Grave robbers part IIn the late 1800s in Indiana, it has been estimated that between 80 to 120 bodies each year were purchased from grave robbers to be used for medical instruction at medical schools and teaching facilities in Indianapolis. An end to the “big business” of grave robbing came as a result of twentieth-century legislation in Indiana which allowed individuals to donate their bodies for this purpose. In 1903, the Indiana General Assembly enacted legislation that created the state anatomical board that was empowered to receive unclaimed bodies from throughout the state and distribute them to medical schools. The act was “for the promotion of anatomical science and to prevent grave desecration.”

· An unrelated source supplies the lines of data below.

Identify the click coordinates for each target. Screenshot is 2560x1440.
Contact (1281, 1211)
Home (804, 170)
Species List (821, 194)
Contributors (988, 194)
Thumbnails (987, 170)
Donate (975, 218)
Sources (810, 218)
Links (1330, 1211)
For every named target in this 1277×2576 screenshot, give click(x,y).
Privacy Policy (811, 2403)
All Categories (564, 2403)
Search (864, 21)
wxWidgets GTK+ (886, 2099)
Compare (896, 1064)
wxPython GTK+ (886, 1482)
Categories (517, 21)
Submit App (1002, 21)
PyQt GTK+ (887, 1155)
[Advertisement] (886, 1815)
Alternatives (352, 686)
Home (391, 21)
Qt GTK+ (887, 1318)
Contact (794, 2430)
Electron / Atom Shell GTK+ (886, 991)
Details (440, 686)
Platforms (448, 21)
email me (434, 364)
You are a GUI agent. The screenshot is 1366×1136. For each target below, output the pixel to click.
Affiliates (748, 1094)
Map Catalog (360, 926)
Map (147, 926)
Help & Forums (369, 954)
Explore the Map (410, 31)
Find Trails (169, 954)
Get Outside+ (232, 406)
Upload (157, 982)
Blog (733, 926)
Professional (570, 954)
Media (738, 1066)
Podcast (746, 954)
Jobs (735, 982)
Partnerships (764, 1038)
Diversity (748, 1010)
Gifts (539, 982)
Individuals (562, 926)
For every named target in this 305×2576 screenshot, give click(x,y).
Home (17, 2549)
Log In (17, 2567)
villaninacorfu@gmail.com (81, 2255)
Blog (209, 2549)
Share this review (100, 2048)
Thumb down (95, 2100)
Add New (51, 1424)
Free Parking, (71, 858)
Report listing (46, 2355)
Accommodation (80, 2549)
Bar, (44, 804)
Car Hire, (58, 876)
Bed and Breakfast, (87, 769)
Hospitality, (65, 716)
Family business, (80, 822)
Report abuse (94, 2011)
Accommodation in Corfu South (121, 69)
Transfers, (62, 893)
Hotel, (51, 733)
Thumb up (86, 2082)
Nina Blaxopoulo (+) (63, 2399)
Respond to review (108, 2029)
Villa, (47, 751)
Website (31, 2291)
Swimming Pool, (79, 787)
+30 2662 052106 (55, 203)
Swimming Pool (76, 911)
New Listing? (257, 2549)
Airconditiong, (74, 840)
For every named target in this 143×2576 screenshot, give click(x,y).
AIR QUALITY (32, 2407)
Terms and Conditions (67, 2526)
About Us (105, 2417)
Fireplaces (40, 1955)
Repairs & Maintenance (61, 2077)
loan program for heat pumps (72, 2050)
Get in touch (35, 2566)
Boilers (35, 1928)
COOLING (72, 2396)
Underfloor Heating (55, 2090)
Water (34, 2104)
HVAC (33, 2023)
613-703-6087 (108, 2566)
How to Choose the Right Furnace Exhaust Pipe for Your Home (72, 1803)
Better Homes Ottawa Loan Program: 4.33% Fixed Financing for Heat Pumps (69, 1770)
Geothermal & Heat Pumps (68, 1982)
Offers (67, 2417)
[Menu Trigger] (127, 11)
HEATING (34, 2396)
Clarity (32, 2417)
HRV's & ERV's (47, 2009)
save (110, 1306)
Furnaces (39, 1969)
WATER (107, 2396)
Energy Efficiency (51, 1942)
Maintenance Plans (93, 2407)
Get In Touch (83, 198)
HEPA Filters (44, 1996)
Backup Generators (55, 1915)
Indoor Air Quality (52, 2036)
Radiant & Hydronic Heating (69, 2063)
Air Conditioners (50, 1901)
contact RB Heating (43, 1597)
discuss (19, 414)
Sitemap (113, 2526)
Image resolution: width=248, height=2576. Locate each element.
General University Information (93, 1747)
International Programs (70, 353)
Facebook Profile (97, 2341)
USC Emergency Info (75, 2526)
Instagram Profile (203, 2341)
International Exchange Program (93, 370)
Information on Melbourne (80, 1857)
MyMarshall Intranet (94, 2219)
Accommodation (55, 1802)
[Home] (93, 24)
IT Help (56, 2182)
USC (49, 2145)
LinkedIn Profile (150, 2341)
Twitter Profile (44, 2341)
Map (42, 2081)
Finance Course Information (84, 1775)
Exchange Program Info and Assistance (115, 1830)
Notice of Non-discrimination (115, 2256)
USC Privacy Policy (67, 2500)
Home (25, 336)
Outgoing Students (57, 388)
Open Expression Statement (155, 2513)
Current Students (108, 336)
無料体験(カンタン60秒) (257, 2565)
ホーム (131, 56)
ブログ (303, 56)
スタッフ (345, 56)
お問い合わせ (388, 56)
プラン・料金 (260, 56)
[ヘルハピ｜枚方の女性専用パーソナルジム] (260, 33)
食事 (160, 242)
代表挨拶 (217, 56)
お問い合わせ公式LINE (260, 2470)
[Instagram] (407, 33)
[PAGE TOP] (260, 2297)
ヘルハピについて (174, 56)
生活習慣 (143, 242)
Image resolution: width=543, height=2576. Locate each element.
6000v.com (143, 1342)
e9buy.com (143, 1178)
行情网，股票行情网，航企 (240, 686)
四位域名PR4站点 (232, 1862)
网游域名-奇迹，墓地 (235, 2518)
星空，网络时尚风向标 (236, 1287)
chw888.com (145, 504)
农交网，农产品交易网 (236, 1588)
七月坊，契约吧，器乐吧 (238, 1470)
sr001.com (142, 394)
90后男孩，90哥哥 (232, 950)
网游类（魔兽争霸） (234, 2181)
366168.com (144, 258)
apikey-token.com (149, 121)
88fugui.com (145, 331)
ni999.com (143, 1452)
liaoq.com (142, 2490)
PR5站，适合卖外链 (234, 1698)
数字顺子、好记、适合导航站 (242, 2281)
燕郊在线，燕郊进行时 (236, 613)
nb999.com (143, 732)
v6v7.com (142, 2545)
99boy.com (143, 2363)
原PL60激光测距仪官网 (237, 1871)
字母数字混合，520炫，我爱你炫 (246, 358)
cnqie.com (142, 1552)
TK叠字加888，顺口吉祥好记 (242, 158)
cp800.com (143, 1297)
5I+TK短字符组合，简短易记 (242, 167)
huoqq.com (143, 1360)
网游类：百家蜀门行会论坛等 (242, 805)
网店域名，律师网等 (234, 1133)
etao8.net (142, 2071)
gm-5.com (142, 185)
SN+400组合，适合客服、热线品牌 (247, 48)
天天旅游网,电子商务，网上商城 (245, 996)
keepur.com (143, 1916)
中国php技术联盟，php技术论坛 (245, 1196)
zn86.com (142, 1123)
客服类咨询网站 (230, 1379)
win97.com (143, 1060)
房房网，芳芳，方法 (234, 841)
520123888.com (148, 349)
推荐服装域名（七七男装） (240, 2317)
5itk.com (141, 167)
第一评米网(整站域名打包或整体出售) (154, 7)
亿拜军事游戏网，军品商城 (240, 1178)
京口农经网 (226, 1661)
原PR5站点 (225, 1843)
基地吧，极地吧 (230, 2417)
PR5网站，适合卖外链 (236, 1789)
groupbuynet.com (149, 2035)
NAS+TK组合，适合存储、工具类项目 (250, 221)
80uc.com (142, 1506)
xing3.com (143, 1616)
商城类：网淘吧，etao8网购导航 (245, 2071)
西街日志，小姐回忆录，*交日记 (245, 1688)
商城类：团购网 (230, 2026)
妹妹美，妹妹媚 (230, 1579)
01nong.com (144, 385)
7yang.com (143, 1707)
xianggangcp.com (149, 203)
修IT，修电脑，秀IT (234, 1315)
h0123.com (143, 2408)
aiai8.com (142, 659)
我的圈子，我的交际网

Before that landmark 1903 legislation, Indiana medical schools had access to only one type of corpse for dissection — the bodies of executed criminals, which provided a fairly small pool of available subjects. Only 9 people were executed in Indiana from 1897 to 1903, not nearly enough to supply the medical schools of the city. Strangely, there were 41 lynchings over the same period (26 whites and 15 blacks). As the number of medical students in Indiana grew, the demand for bodies for dissection became greater. As there were simply not enough bodies legally available, medical schools resorted to back door arrangements with resurrectionists. Occasionally, the grave robber was a doctor, teacher or medical student. For the most part, the medical community wrestled with the morality issues surrounding the procurement of corpses for dissection purposes, but it cannot be denied that the practice yielded dividends. During the 19th and 20th centuries, the United States led the world in advances made by anatomical studies through the use of the cadaver appropriation system.
By the way, on special occasions during the Irvington ghost tours, I sometimes bring along a battered, faded sepia-toned cabinet photo from the 1880s. In this photo, several University of Michigan medical students are posed standing around an emaciated, nearly naked corpse splayed out on a wooden table. The students pose somberly for the camera but one of them, a handsome derby hat wearing young man with a large walrus style mustache, stands with one hand behind his back and the other with fingers resting on the table surface near a pocket knife that he has obviously just pulled from his pocket. His expression seems to say, “Hurry up and snap that photo so I can cut into this body.” The subject, Michigan medical student Herman Mudget, better known as H.H. Holmes, America’s first serial killer.